ArticlesEfficacy and safety of the angiotensin II receptor blocker losartan for hypertrophic cardiomyopathy: the INHERIT randomised, double-blind, placebo-controlled trial
Introduction
Hypertrophic cardiomyopathy is the most common hereditary cardiac disease, affecting one in 500 individuals.1 The predominant cause is mutation of genes that encode protein components of the cardiac sarcomere.2, 3, 4, 5 The mechanisms that lead from a sarcomere gene mutation to phenotypic expression of hypertrophic cardiomyopathy are poorly understood, which impedes the search for a treatment that can disrupt the pathophysiological process.6 No medical treatment has been reliably shown to halt or reverse disease progression.7 Accordingly, treatment recommendations are focused on the alleviation of symptoms, prevention of thromboembolic events, and implantation of prophylactic implantable cardioverter defibrillators (ICDs) in patients at high risk of sudden cardiac death.8
The clinical diagnosis of hypertrophic cardiomyopathy is based on hypertrophy of the left ventricle that cannot be explained by extrinsic factors such as increased afterload.8 The course of the disease is highly variable, ranging from an asymptomatic, benign course with a normal life expectancy to a progressive disease characterised by angina, heart failure, atrial fibrillation, stroke, malignant arrhythmia, syncope, or sudden cardiac death.
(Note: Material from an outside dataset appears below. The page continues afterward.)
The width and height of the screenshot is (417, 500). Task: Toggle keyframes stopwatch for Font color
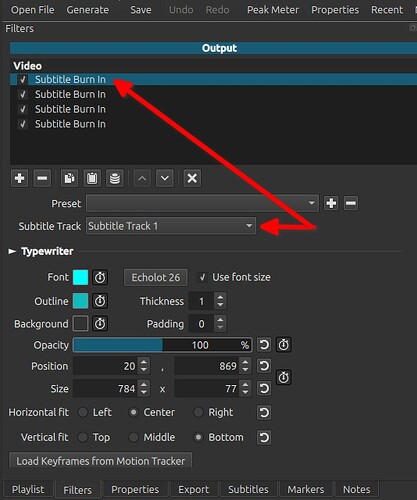coord(100,277)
Disease progression can relate to increasing left ventricular hypertrophy and fibrosis leading to worsening of diastolic (and occasionally systolic) function, increased left ventricular end-diastolic pressure, and left atrial enlargement.9, 10, 11, 12
The angiotensin II receptor blocker (ARB) losartan reduces left ventricular hypertrophy caused by hypertension.13 Results from several animal studies and small clinical studies in patients with hypertrophic cardiomyopathy suggest that ARBs or angiotensin-converting-enzyme (ACE) inhibitors could affect hypertrophy, diastolic function, and collagen synthesis in hypertrophic cardiomyopathy, despite the fact that the disease is caused by intrinsic mechanisms and not by increased afterload.14, 15, 16, 17, 18, 19, 20, 21 Therefore, we aimed to assess the effect of losartan on left ventricular hypertrophy and fibrosis in patients with hypertrophic cardiomyopathy.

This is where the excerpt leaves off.